Write data files in a binary format, unless you’re going to actually be reading the output - and you’re not going to be reading a millions of data points.

The reasons for using binary are threefold, in decreasing importance:

Accuracy
Performance
Data size

Accuracy concerns may be the most obvious. When you are converting a (binary) floating point number to a string representation of the decimal number, you are inevitably going to truncate at some point. That’s ok if you are sure that when you read the text value back into a floating point value, you are certainly going to get the same value; but that is actually a subtle question and requires choosing your format carefully. Using default formatting, various compilers perform this task with varying degrees of quality. This blog post, written from the point of view of a games programmer, does a good job of covering the issues; but note that for technical computing, we generally must be much more demanding about accuracy.

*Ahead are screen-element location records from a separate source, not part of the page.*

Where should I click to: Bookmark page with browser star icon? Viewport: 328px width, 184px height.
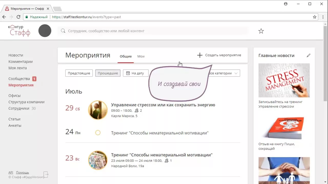[314, 17]
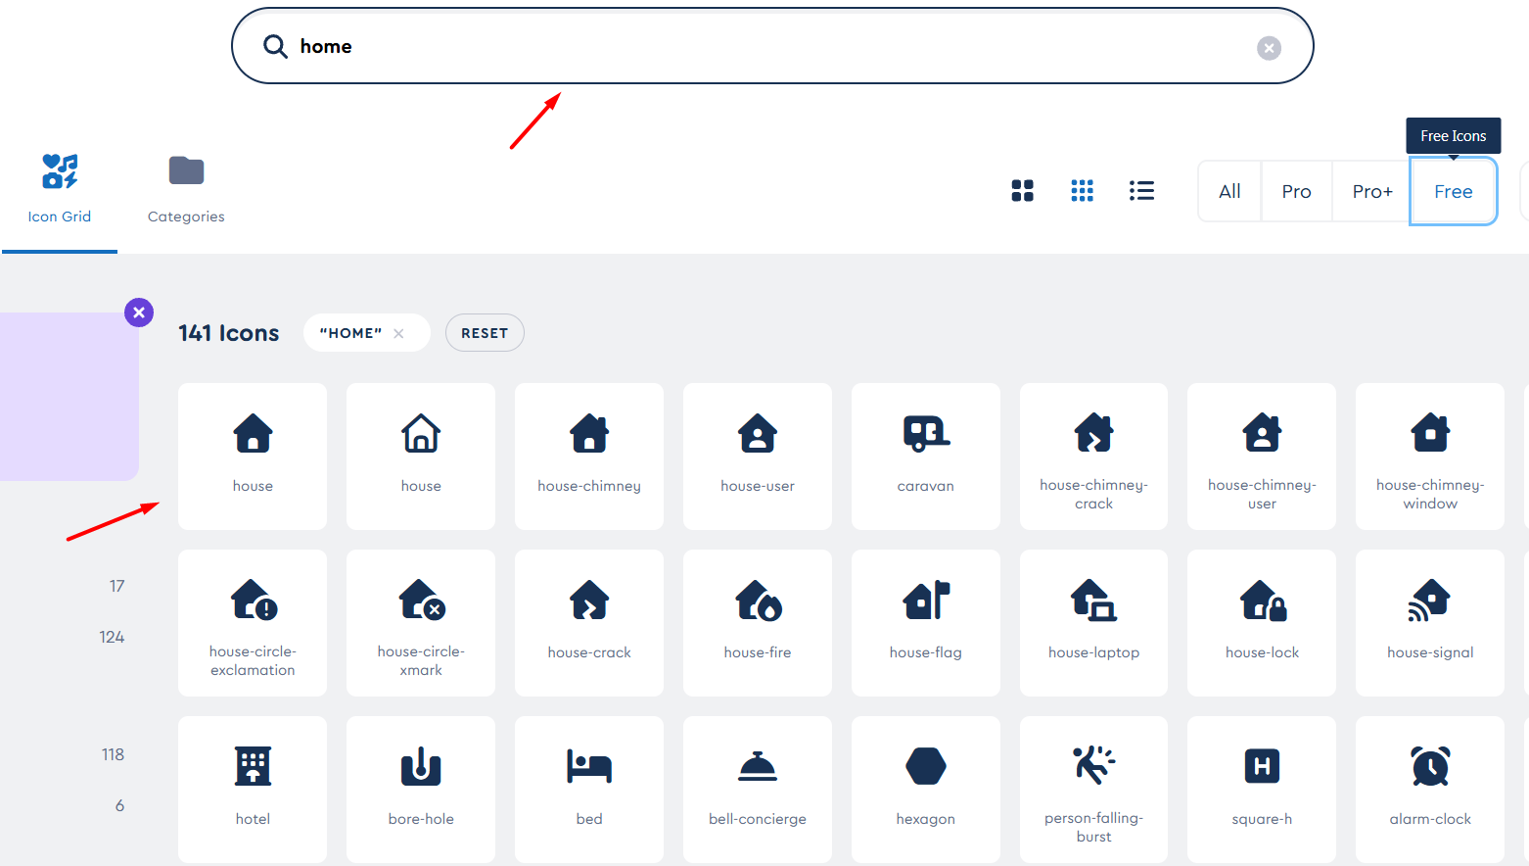
Task: Select the All icons filter
Action: point(1228,191)
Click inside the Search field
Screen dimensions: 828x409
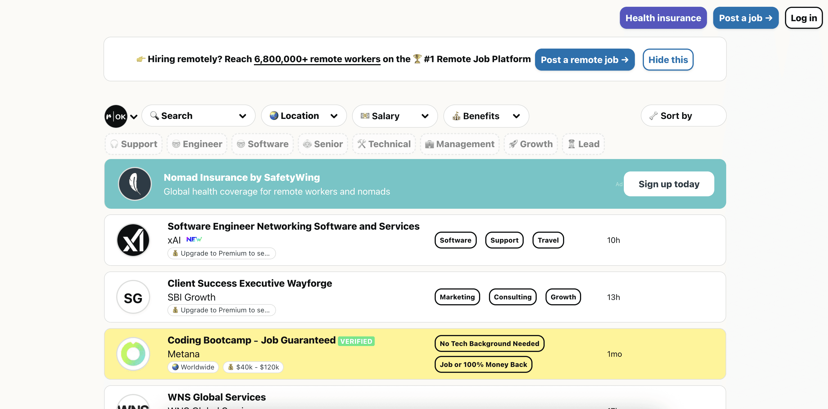[193, 116]
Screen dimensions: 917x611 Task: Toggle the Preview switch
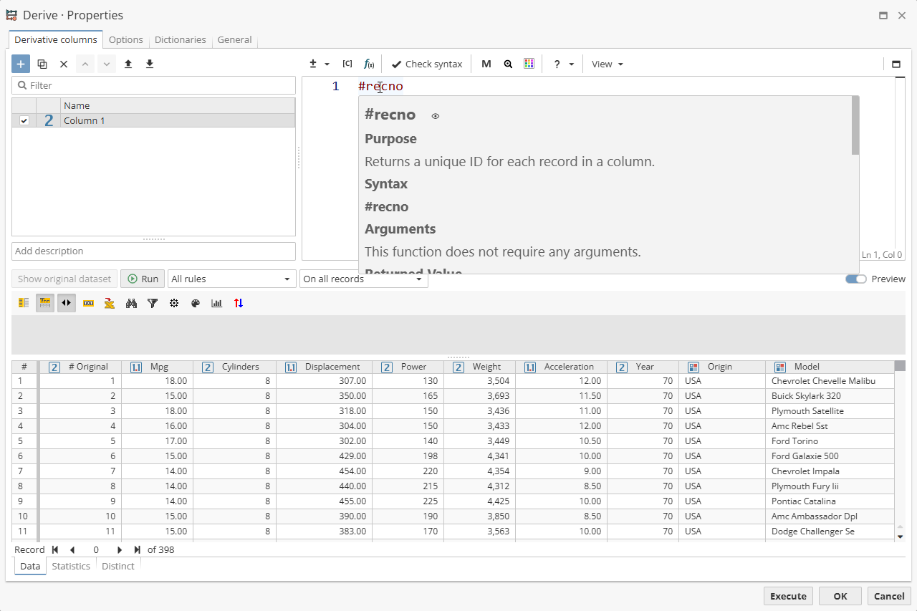pos(855,279)
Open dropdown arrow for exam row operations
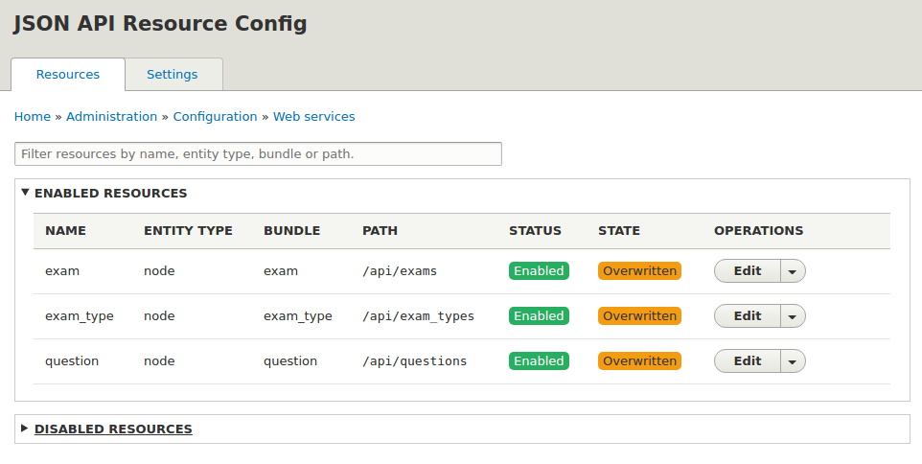The image size is (922, 464). click(793, 271)
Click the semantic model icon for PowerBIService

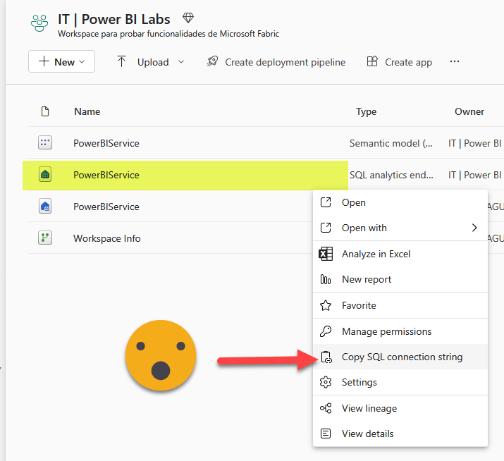tap(45, 143)
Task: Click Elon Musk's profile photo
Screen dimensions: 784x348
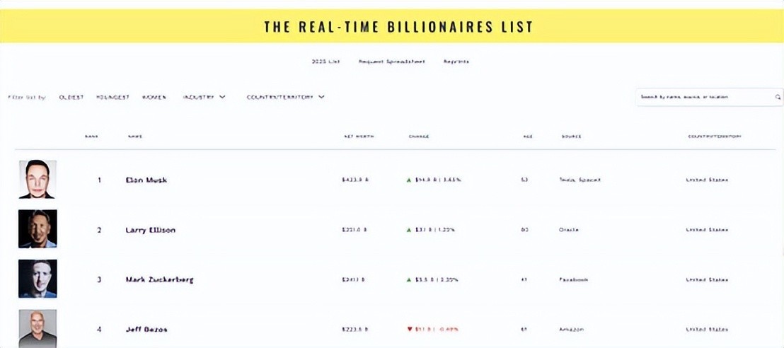Action: (38, 179)
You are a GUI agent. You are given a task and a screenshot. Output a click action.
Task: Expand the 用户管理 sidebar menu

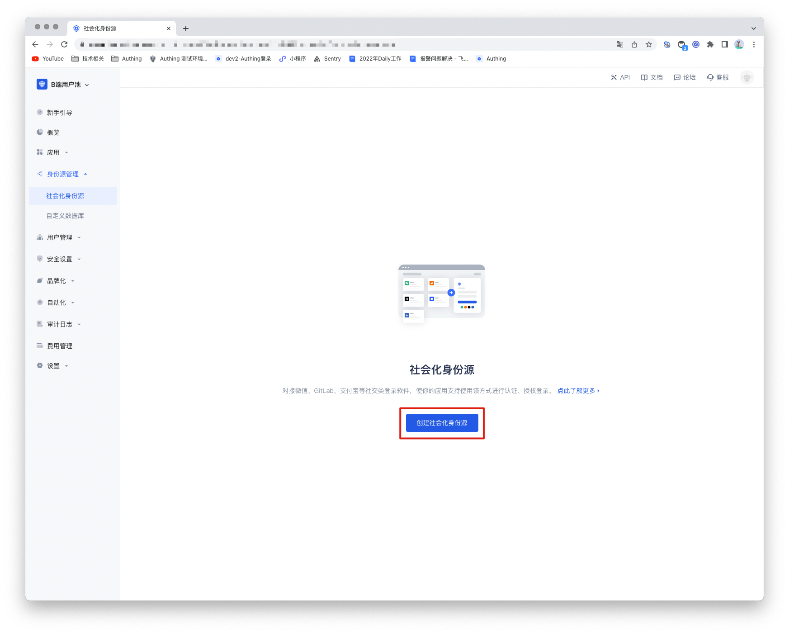(x=60, y=237)
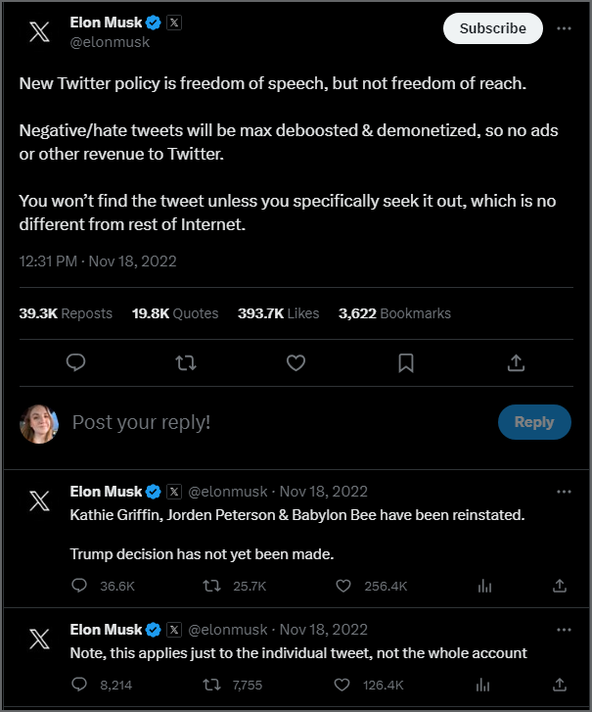592x712 pixels.
Task: Share the main tweet using the share icon
Action: pyautogui.click(x=516, y=363)
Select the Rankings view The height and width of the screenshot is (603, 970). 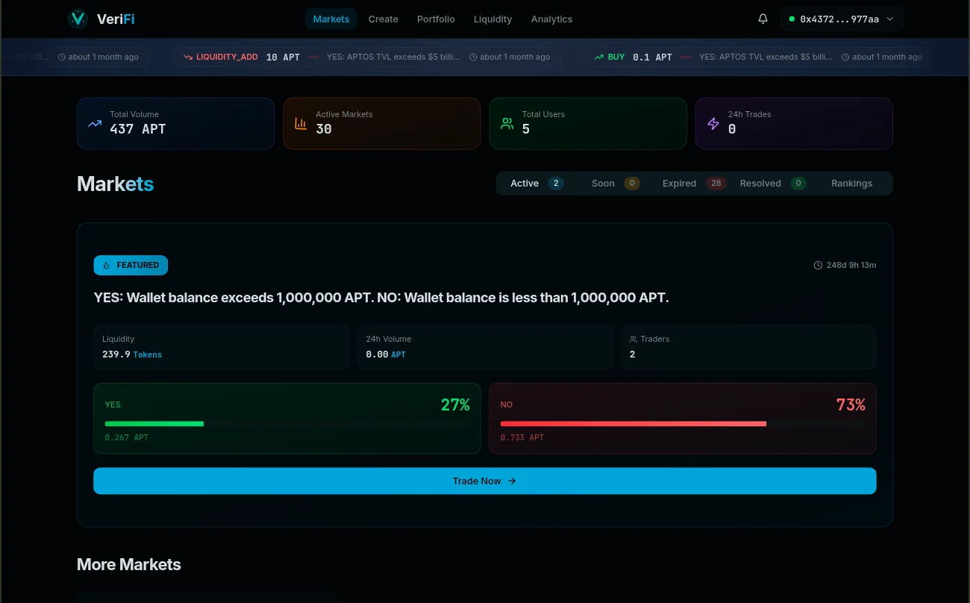point(851,183)
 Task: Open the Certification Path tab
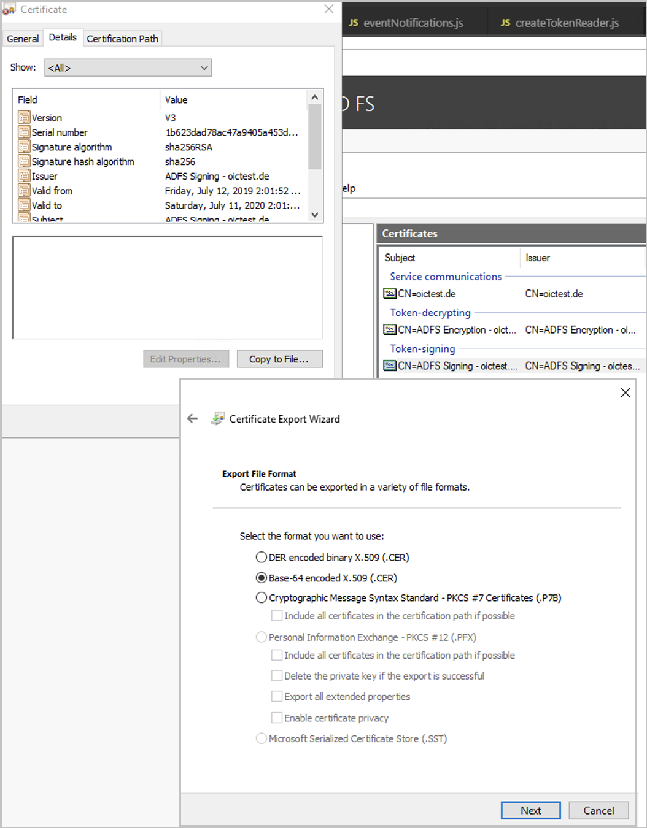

Let’s consider a little program which, for a variety of formats, writes a single-precision real number out to a string, and then reads it back in again, keeping track of the maximum error it encounters. We’ll just go from 0 to 1, in units of machine epsilon. The code follows:

#include <stdio.h>
#include <math.h>
#include <float.h>

int main(int argc, char **argv) {

    const int nformats=5;
    char *formats[] = { "%11.4f", "%13.6f", "%15.8f", "%17.10f", "%f" };
    float maxerrors[nformats];

    for (int fmt=0; fmt<nformats; fmt++)
        maxerrors[fmt] = 0.;

    float input = 0;
    while (input < 1) {
        for (int fmt=0; fmt<nformats; fmt++) {
            char stringrep[128];
            sprintf(stringrep, formats[fmt], input);

            float output;
            sscanf(stringrep, "%f", &output);

            float err = fabs(output-input);
            if (err > maxerrors[fmt])
                maxerrors[fmt] = err;
        }

        input += FLT_EPSILON;
    }

    printf("Maximum errors: \n");
    for (int fmt=0; fmt<nformats; fmt++)
        printf("%12s\t", formats[fmt]);
    printf("\n");
    for (int fmt=0; fmt<nformats; fmt++)
        printf("%12.6f\t", maxerrors[fmt]);
    printf("\n");

    return 0;
}

and when we run it, we get:

$ ./accuracy
Maximum errors:
      %11.4f	      %13.6f	      %15.8f	     %17.10f	          %f
5.000830e-05	5.066395e-07	7.450581e-09	5.820766e-11	5.066395e-07

Note that even using a format with 8 digits after the decimal place - which we might think would be plenty, given that single precision reals are only accurate to 6-7 decimal places - when the data makes a round trip through string-formatting we don’t get exact copies back, off by approximately $10^{-8}$. And this compiler’s default format does not give us accurate round-trip floating point values; some error is introduced! If you’re a video-game programmer, that level of accuracy may well be enough. For scientific/technical work, however, that might absolutely not be ok, particularly if there’s some bias to where the error is introduced, or if the error occurs in what is supposed to be a conserved quantity.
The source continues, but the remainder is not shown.